Sicherlich ist es unmöglich, in diesem Rahmen eine ausführliche Beschreibung zu liefern, trotzdem sollen einige Aspekte dieser Entwicklung aufgeführt werden. Dabei steht die Frage im Mittelpunkt, ob das Kino in diesen Jahren eine Ablösung, Erweiterung oder lediglich neue Unterhaltungsform im Schatten des Theaters darstellte. Ausgehen möchte ich von den Schauplätzen, an denen die ersten Filme gezeigt und produziert wurden. Des weiteren soll aufgezeigt werden, welche enge Verbindung zum Theater der frühe Film noch aufwies, sowohl in Anbetracht der Akteure, als auch der Ästhetik des Mediums an sich, ohne jedoch vollkommen auf Unterschiede zu verzichten. Abschließend gilt mein Augenmerk dem Publikum, welches entscheidend zur Etablierung der bewegten Bilder beigetragen hat.

2. Die Schauplätze der Schaulust

2.1 Kino im Theater

Die frühe deutsche Filmgeschichte wird zumeist in drei Epochen eingeteilt, deren Datierungen sich zwar von Autor zu Autor leicht unterscheiden, jedoch klar an den Veränderungen des neuen Mediums und vor allem dessen Ausstrahlungsorten orientiert sind.

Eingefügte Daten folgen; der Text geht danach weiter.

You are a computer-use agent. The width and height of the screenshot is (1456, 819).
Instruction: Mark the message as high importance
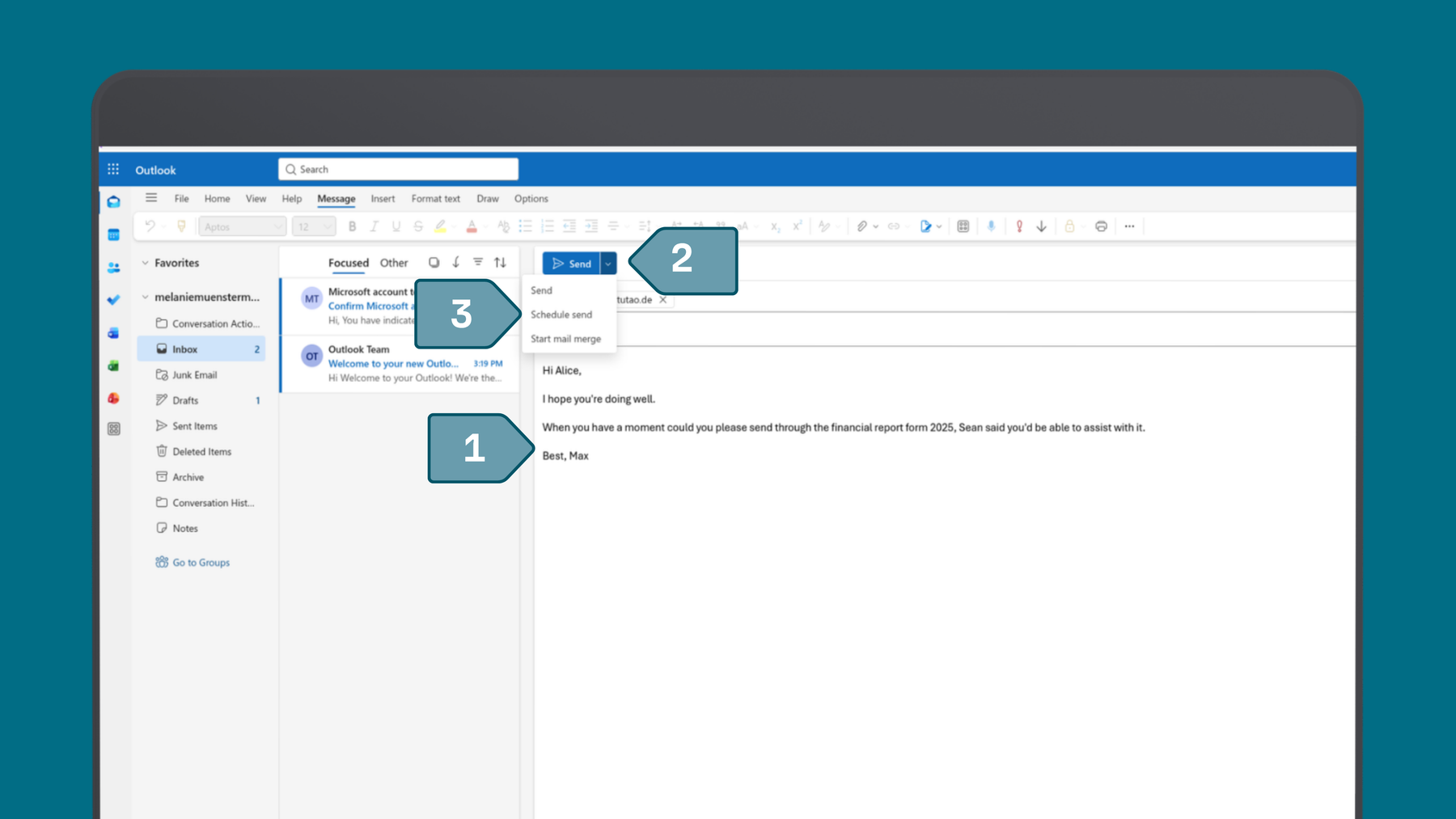pyautogui.click(x=1019, y=226)
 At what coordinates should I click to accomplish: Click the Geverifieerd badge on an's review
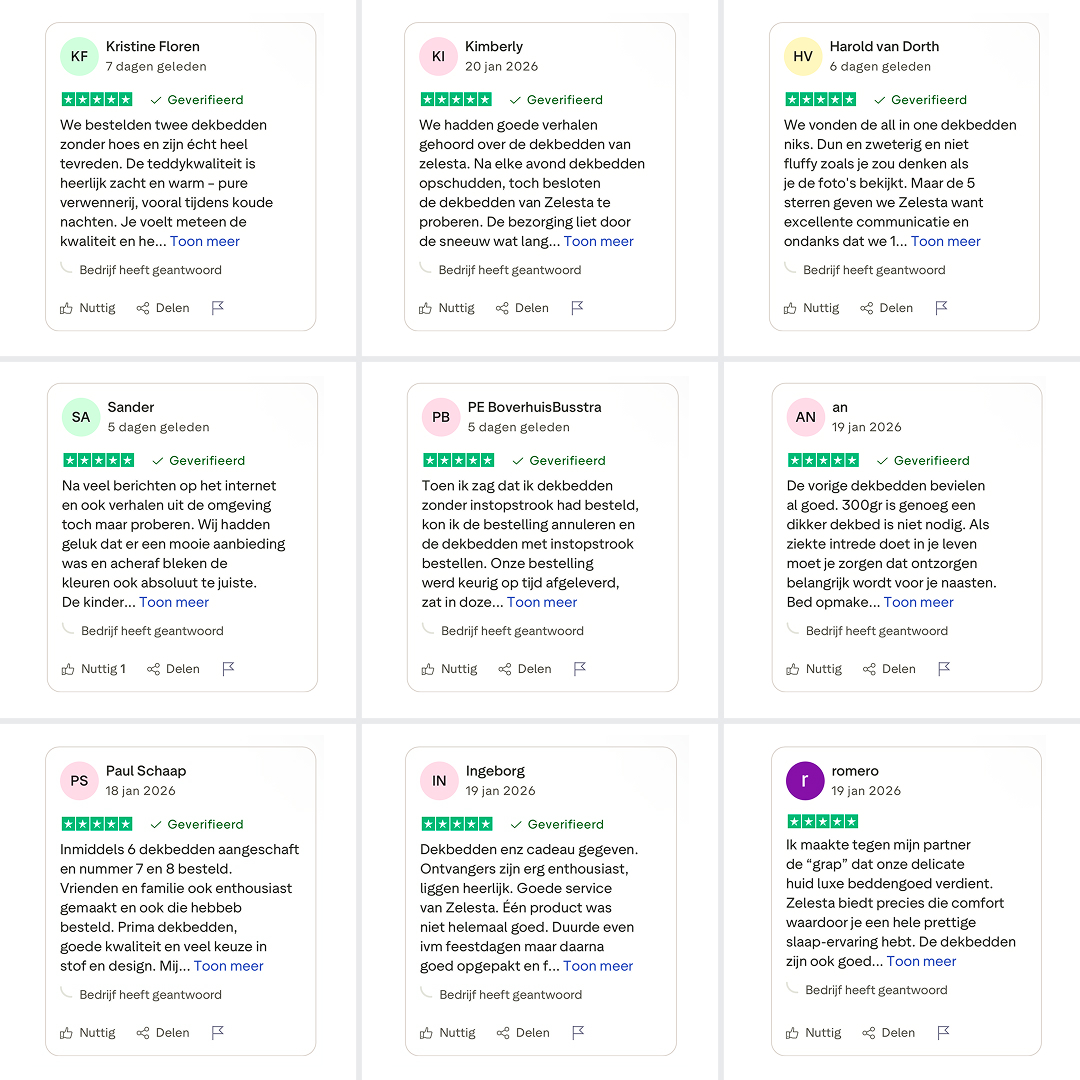(x=923, y=460)
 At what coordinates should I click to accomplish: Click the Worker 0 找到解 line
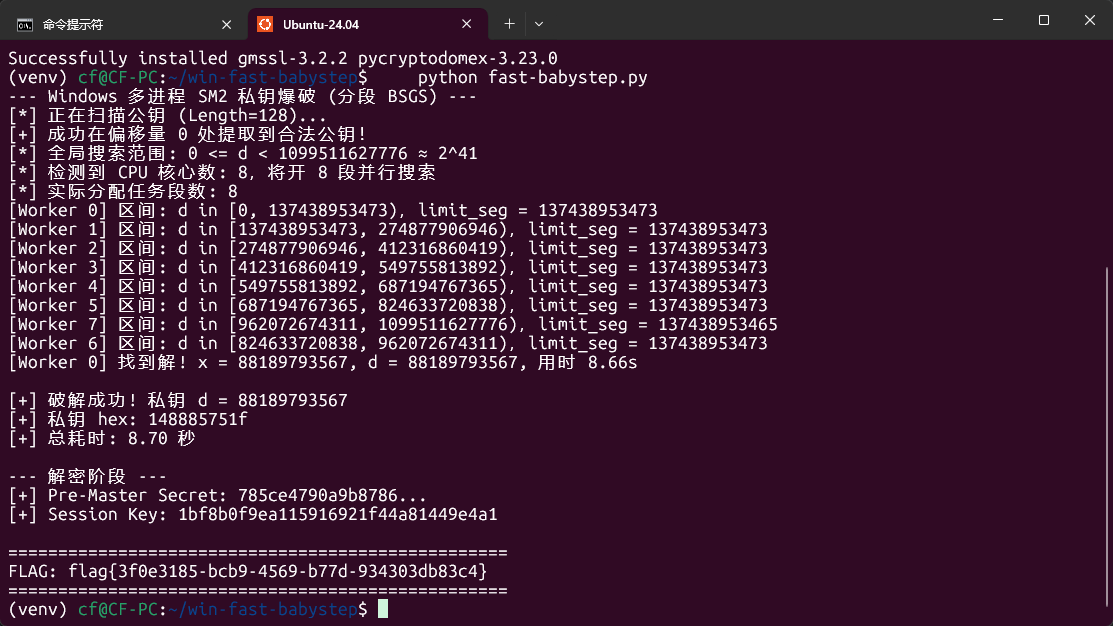tap(323, 363)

Thomas Elsaesser ordnet sie wie folgt ein: 1895-1903, die Zeit der Wanderkinos, in denen die Technik das Wunder war, 1903-1907/09, dieser Abschnitt ist durch die Entstehung von ortsfesten Kinos und Kurzfilmproduktionen gekennzeichnet und die dritte Phase von 1907- 1917 bezeichnet den Übergang vom Kurz- zum abendfüllenden Langfilm und die Herausbildung von Kinopalästen.5
An Kinopaläste dachte Max Skladanowsky gewiss noch nicht, als er im Mai 1895 begann, kurze Filme für eine Präsentation seines Bioscops aufzunehmen. “Im großen Garten der Gastwirtschaft […] wurde sozusagen das erste Freilicht-Atelier eröffnet […] Ein großer weißer Vorhang wurde aufgestellt, vor dem bekannte Varieté-Kräfte ihre charakteristischen Künste ausführten”6, welche Skladanowsky mit seiner Bioscop- Kamera aufzeichnete.
Allerdings drehte er nicht nur in Biergärten, sondern auch in den Gärten des Friedrich Wilhelmstädtischen Theaters, des Stadttheaters Moabit (ein paar Jahre später beides Kinos) und vor dem Zirkus Busch, was jedoch weniger mit einem abwechslungsreichen Hintergrund für die einzelnen Nummern zu tun hatte, sondern eher damit, den Akteuren den Weg zu einem separaten Produktionsort zu ersparen.7 Der Wintergarten, eines der führenden Berliner Varietés, war seit seiner Gründung 1886 immer bestrebt, “Zug-Nummern” in seinem 2200 Personen fassenden Saal im Central-Hotel zu präsentieren.8

[...]


1 Siehe Elsaesser 2002a, Kap IV, 3 (gezählt vom Anfang des Kapitels).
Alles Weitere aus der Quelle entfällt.